■ **YOUR INSTRUCTIONS**: Scan the entries below for the word "computer" and copy every line in which it occurs.

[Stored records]
•••

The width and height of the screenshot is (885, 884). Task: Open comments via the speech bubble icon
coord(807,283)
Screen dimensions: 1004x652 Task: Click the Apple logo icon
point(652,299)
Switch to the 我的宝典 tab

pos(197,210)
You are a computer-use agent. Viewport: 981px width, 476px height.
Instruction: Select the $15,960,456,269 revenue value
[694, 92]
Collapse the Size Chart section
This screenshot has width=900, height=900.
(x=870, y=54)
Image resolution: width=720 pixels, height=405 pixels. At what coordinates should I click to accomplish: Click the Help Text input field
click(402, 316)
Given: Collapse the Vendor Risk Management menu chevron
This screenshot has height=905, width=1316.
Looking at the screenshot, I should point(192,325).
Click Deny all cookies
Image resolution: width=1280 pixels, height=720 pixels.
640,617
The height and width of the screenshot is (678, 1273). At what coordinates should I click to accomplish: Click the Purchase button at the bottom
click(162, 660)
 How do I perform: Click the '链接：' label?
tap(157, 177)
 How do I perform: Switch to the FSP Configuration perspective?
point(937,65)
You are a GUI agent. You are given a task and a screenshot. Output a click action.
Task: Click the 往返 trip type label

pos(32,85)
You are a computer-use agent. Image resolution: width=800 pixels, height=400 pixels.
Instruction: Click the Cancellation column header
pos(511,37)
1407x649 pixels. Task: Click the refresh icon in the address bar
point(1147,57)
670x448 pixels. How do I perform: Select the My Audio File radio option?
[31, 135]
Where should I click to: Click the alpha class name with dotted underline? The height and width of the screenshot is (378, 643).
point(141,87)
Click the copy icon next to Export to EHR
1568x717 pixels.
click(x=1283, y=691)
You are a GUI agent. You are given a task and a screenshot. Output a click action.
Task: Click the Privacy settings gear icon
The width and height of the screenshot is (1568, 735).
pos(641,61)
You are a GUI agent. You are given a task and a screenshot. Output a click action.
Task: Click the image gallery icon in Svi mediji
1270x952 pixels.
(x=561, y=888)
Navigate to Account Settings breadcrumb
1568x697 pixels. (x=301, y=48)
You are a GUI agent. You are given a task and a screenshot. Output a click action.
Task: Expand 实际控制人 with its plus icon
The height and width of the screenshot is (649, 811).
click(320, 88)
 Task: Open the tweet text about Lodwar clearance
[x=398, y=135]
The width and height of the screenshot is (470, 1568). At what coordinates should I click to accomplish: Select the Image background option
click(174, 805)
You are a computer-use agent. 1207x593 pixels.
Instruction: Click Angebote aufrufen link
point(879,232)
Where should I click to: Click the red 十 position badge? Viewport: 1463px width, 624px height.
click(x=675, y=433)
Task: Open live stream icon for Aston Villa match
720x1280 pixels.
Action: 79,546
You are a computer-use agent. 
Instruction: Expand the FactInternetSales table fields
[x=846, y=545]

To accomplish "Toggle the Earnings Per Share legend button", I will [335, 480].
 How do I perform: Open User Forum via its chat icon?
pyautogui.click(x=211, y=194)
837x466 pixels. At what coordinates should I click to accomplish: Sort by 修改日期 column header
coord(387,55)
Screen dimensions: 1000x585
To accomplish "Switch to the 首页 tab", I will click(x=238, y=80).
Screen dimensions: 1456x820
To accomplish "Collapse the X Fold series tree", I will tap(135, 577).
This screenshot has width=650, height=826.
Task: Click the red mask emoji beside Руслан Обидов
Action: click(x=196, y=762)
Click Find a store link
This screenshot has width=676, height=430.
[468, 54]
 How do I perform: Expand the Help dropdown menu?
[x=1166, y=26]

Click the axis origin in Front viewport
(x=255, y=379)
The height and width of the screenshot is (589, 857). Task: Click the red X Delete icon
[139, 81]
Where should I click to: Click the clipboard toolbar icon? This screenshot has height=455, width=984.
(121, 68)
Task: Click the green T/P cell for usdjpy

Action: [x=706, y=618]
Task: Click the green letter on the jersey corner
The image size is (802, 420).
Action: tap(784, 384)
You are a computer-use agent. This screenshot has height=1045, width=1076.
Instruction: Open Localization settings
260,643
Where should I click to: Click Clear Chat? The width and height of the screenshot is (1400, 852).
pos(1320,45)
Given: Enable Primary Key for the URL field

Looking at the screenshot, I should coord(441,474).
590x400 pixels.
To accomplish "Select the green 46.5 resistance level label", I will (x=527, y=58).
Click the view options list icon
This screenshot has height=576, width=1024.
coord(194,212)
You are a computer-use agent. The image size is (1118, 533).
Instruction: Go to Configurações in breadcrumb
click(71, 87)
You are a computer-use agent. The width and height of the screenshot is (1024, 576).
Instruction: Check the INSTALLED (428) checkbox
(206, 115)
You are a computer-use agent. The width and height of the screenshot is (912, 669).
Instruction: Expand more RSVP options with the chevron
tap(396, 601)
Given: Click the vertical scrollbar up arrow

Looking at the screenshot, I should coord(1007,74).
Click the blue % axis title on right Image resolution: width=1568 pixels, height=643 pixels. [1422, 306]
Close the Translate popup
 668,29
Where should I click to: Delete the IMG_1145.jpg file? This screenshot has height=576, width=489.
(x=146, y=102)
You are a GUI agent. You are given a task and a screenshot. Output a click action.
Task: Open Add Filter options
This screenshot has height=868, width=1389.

•••

■ **RESPONSE TO THIS EXERCISE**:
You are a computer-use agent. Viewport: 981px width, 476px height.
You are a computer-use agent. Image resolution: width=800 pixels, height=400 pixels.
You are a computer-use agent. 1207x593 pixels.
You are a computer-use agent. 
You are a computer-use agent. This screenshot has height=1045, width=1076.
You are a computer-use agent. The image size is (1118, 533).
You are a computer-use agent. The width and height of the screenshot is (1024, 576).
You are a computer-use agent. The width and height of the screenshot is (912, 669).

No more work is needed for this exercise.